Community Forum Archive

Jeavons syndrome - Urgent Advice Needed

Thu, 01/16/2020 - 13:12
Dear All, I hope you can help with some advice. My daughter who is 19 has had arm jolts for many years which are clearly triggered by tiredness. These were checked by 3 day hospital monitoring before she undertook a 6 month world trip. She was given the all clear and we were told this was Jeavons syndrome which might even disappear over time. She is now far from home (luckily with her sister) and had a seizure on the beach. It lasted 5 mins and she awoke from it unaided. She was rushed to hospital and is stable. They recommend visiting a neurologist and or local neurologist (who I spoke to today) suggested she now needs tablets.
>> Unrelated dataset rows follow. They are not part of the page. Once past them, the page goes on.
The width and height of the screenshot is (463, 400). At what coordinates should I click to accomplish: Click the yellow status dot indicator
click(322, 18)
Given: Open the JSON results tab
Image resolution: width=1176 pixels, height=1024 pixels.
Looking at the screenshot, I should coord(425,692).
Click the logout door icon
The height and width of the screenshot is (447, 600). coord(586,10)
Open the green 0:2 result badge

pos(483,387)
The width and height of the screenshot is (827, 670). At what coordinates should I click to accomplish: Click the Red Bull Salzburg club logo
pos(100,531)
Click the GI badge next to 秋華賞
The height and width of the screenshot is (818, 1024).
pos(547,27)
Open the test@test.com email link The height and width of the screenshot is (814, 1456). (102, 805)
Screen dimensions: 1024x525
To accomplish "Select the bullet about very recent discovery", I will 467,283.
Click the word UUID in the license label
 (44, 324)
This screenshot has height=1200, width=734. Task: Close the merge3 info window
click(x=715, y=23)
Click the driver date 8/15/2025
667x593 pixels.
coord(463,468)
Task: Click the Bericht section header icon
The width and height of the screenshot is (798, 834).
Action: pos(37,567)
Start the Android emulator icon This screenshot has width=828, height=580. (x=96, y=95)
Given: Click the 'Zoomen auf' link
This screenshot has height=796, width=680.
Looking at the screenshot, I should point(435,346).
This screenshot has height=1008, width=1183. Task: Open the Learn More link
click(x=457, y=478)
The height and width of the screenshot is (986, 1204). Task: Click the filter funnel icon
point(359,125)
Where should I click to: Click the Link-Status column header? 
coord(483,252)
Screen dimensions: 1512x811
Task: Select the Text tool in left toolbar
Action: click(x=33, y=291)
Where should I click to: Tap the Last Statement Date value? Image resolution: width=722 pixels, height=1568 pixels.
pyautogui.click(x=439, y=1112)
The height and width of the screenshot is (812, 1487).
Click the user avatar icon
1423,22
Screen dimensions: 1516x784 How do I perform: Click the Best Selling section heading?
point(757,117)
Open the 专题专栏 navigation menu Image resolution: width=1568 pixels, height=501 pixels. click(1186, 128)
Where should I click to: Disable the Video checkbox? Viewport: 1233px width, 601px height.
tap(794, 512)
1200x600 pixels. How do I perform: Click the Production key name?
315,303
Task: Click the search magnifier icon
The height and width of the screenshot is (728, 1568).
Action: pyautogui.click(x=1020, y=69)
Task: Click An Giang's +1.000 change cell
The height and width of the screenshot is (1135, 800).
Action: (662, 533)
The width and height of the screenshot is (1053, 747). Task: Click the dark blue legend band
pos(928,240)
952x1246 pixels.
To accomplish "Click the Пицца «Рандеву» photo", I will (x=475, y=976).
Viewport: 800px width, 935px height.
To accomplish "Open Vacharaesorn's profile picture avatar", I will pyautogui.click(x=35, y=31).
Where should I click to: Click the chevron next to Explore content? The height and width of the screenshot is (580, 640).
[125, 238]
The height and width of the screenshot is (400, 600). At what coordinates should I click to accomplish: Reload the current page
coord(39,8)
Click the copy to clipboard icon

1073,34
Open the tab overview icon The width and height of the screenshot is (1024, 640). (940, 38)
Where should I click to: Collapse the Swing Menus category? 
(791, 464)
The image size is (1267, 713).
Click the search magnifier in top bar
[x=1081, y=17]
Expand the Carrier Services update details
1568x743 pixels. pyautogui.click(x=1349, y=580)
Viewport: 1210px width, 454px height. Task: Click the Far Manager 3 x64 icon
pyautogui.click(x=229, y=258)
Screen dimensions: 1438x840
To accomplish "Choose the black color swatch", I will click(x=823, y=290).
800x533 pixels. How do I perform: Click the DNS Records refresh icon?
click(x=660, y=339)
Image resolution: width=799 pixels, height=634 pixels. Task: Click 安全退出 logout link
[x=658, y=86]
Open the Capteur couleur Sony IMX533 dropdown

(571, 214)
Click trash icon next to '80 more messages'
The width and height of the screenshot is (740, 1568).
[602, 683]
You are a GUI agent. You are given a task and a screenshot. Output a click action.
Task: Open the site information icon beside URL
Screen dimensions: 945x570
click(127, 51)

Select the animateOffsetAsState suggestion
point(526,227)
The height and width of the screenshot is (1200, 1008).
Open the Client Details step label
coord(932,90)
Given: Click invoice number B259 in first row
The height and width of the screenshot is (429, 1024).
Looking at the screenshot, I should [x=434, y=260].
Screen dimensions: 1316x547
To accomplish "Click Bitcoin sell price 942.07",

My question is would you recommend that she immediately comes home which will really upset her or do you think it is realistically possible for her to be treated abroad within a fairly limited time (let's say two weeks) ?

Comments

I forgot to write that this

Submitted by Big Jim_5e20a41d09192 on Thu, 2020-01-16 - 13:39
I forgot to write that this was her first ever seizure and she'd only slept 3 hours. In the last months the jolts were happening perhaps only once a month. As parents we're torn because we'd love her to come home but we can understand that she would like if at all possible to complete the trip which she has planned and saved for for so long. 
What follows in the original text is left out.